Minggu, 26 Januari 2014

Catatan Mata

Aku sudah lama menunggu matahari itu terbit,
namun tetap saat ku buka mata ternyata gelap nampak di ahri ini,
lagi, lagi dan lagi tak henti - hentinya terus ku berdoa meminta mendpati matahari yang terbit kemudian ia terbenam dan aku ada sebagai saksinya.
Namun, lagi - lagi pula aku terlalu terlena dalam do'a hingga terbit maupun tenggelam aku jua tak mampu melihatnya.

Sempat aku mati, matahari itu.
Aku pekikan penginaan yang menusuk,
namun aku tak jua mendaptkan respon yang diharap.
Lagi - lagi, kekecewaan mengampiri dengan berjuta harapan bisa melihat mentari itu.

Ahh!! Apa yang salah padaku ?
Apakah Indonesia memang tak bermatahari?
Atau aku yang tak bisa menerima keberadaan diri,
kondisi dimana memang aku harusnya lebih bersyukur karena hanya tak dapat melihat saat mentari terbit dan terbenam.
Sementara masih ada orang yang kulitnya lantas memerah dan melepuh, karena tak boleh terkena sinar mentari.
Ya, akhirnya aku pahami diri.
Aku mulai terima kondisi yang memang tak bisa melihat keindahan Ciptaan-Nya,
namun begitu harus ku syukuri karena aku masih bisa merasakan hangatnya bias mentari.

Sabtu, 25 Januari 2014

Hanya ingin menulis

Dan saat semuanya hilang, tengoklah siapa dan apa yang tersisa dalam hidupmu, tidak meninggalkanmu, tetap menguatkanmu dan menemani dalam uzianmu. Itulah yang namanya KETULUSAN. ^^


Saya masih lebih bangga menjadi orang yg memiliki hati namun tak pandai membuat orang lain terluka, dibanding menjadi orang pandai yang tanpa hati melukai perasaan orang lain.
#Tenggangarasa


Tenggang rasa itu sederhana, tidak mempersulit kondisi temannya yang sudah sama sama sulit.
#Tenggangrasa

Sabtu, 11 Januari 2014

Cerita Dia

Aku tahu, sungguh aku mengetahuinya.
Dari awal aku sudah mengetahui itu mau mu.
itulah sebabnya, aku memintamu untuk berkata jujur...
sementara itu, kamu terus berkelak,
kamu berkelit bahkan ironisnya berbakti kepada ibu dijadikan alibi tanpa hati.
Aku bukan ingin ikut campur dalam hidupmu,
kamu sendiri yang menarikku masuk kedalam kehidupanmu,
Manfaatkan aku sesuka hatimu, kau lakukan itu.
Perlu kau datangi aku, sudah tak menarik kamu lempar aku.

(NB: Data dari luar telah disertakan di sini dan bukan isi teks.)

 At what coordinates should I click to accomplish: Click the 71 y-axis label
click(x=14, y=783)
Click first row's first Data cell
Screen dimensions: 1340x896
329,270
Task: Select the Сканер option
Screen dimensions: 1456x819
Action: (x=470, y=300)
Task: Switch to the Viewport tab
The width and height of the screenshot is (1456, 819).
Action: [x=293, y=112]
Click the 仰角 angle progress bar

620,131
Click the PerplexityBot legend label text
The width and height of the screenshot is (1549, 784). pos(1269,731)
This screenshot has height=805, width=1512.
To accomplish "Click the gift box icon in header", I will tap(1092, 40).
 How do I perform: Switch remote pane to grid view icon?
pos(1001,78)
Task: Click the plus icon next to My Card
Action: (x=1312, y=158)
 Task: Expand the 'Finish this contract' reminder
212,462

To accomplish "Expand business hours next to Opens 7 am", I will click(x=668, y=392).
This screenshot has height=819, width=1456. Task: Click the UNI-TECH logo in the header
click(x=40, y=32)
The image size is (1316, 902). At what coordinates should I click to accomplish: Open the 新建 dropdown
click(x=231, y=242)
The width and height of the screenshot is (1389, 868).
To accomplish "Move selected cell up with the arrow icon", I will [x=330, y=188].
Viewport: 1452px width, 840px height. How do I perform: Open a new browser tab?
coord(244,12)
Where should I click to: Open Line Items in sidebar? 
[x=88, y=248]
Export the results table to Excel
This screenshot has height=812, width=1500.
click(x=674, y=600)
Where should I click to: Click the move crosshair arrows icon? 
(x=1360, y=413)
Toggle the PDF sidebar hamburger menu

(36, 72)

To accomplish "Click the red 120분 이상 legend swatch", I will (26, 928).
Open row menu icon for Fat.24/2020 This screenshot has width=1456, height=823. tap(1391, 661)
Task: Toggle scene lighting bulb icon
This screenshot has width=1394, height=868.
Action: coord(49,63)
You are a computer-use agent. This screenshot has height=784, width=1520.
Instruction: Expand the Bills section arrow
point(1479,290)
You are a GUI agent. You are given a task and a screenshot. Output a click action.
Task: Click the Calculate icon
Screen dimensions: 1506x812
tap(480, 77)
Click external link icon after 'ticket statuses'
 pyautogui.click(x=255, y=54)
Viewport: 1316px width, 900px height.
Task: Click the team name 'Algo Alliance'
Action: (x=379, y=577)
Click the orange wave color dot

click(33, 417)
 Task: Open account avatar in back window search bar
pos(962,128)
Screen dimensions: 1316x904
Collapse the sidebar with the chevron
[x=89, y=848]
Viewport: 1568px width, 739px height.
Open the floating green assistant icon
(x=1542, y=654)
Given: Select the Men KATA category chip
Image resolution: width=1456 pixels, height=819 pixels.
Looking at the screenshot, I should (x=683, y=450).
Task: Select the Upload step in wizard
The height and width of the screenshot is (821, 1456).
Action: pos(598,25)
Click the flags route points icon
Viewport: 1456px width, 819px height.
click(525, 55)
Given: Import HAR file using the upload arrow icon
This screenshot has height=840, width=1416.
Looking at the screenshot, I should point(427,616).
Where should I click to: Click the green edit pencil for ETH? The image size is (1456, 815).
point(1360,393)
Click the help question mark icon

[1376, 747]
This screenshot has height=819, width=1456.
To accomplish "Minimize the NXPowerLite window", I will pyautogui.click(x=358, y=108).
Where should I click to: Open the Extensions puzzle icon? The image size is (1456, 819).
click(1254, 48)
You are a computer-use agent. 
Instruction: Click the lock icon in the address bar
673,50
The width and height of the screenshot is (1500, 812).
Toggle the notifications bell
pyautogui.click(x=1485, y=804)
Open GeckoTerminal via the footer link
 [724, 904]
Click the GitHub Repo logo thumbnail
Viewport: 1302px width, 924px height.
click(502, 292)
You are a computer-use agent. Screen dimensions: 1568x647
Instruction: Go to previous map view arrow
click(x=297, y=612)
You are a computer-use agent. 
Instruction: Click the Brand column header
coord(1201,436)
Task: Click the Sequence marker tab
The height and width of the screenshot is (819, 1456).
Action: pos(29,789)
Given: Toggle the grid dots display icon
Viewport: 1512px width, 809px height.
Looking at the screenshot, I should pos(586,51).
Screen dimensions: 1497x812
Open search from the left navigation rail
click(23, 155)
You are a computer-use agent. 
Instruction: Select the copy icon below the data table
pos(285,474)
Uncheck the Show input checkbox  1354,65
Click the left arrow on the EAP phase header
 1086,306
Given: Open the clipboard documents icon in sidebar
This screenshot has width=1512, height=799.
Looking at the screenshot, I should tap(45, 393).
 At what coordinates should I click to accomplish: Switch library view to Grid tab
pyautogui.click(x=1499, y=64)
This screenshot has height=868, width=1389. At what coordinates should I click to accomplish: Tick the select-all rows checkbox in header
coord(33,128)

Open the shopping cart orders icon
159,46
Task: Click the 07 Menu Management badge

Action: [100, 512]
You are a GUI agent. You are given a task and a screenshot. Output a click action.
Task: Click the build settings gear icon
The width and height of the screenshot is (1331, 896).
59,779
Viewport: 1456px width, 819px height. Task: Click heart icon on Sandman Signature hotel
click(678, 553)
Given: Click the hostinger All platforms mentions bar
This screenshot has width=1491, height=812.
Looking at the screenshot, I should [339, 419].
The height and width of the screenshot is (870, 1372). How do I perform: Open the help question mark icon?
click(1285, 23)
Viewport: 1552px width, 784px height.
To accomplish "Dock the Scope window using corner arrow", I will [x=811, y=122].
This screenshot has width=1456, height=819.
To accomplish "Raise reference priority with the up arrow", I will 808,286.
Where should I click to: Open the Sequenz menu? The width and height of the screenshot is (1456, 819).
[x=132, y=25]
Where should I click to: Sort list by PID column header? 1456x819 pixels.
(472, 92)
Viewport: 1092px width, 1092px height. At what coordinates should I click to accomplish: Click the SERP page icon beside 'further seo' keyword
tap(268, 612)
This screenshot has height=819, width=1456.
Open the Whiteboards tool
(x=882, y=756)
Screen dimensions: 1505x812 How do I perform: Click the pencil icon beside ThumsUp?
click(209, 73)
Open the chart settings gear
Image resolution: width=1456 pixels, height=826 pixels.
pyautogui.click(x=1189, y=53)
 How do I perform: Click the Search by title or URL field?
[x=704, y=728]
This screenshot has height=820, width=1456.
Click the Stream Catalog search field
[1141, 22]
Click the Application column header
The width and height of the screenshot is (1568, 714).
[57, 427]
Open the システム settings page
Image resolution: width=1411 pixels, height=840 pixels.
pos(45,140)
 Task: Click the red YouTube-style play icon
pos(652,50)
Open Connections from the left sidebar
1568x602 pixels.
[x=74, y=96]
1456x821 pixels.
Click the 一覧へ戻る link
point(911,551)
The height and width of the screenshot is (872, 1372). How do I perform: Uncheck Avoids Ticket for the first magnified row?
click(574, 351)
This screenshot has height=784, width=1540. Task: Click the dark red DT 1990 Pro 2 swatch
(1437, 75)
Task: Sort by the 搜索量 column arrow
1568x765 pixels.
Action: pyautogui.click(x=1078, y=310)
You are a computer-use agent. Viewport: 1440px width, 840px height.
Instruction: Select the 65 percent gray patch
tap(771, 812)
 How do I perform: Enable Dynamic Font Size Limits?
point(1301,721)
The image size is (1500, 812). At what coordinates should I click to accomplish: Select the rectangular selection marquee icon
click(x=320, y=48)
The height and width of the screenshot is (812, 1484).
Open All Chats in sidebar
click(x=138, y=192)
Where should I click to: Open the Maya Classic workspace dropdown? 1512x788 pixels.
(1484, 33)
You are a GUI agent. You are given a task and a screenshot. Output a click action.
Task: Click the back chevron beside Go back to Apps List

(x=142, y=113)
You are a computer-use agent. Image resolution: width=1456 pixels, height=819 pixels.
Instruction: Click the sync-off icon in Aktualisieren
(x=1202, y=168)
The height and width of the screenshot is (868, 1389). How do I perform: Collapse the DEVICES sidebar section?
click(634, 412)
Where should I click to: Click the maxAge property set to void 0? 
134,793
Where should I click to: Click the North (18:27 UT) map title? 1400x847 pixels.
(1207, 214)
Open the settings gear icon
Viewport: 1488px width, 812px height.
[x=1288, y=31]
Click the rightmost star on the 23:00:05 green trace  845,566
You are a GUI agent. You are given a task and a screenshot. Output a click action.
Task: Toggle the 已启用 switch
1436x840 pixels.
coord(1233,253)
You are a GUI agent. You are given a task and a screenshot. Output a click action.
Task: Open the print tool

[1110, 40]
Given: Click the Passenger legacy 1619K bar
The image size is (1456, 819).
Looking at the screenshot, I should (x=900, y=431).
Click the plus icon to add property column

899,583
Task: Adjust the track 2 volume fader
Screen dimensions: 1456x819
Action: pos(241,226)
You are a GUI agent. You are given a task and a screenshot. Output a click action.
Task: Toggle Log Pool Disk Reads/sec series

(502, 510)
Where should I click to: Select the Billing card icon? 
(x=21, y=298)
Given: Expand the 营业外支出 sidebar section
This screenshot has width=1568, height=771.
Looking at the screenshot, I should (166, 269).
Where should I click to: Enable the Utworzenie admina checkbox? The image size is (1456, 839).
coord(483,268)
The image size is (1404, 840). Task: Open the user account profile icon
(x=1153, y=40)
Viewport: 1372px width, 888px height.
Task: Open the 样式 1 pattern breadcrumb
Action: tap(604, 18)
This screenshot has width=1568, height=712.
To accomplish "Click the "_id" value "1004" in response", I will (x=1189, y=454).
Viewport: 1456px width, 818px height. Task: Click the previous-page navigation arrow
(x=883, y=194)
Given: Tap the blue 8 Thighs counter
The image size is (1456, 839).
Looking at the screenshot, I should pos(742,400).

Sudahlah, tak perlu kamu mencari alibi untuk pembenaran diri.
Apakah kamu pikir, perbuatan baik dengan cara tak benar adalah tepat?
Sementara bersedekah dengan uang haram pun dilarang!

Iya, aku pahami keinginanmu.
Namun, tak pernah kau berkata jujur untuk apa yang telah terjadi.
Kamu tersenyum manis, sementara laku mu menusuk dari belakang.
Kamu sebut aku, kakak...
sementara prilaku mu mengatakan aku adalah musuhmu.

Kamu kata, suka dengan nasihatku..
maka tak henti - hentinya, meskipun libur aku menemanimu mengapus air matamu,
dibalik bayanganku kamu injak, kamu maki dan kamu teriakan dengan lantang bahwa aku sedang membuli.

Kamu tahu, aku bahkan menangkap basah dirimu membicarakan aku...
berkabar tak benar pada rekan - rekan perjuangan.
Apa aku memaki mu?
Tidak! Karena ku tahu, Alloh Mahamengetahui yang benar dan tidak.
Tak perlulah rasanya aku melabrak dan mengina mu, aku menjaga wajahmu yang sudah tak memiliki harga diri dihadapanku.
Kemudian, untuk hal itu...
Apa kamu bertanya tentang perasaanku?
Tidak!Karena aku sadri benar, yang kamu pedulikan hanya perasaanmu saja.
Kamu malah sibuk membicarakan tentang nasib buruk yang ternyata semua rekaanmu.

Ooh, betapa baiknya kamu menyusun skenario.
Seolah semua nampak indah dan baik,
tersusun begitu rapih,
seolah tersakiti begitu merintih, 
padahal sedikitpun kamu tak pernah menuangkan hati saat berbagi bersama kami.

Ironis memang, tapi itulah arti persahabatan dimata mu.
Dibalut kata saudara, bersama saat ingin dan tinggalkan saat bosan mengampiri.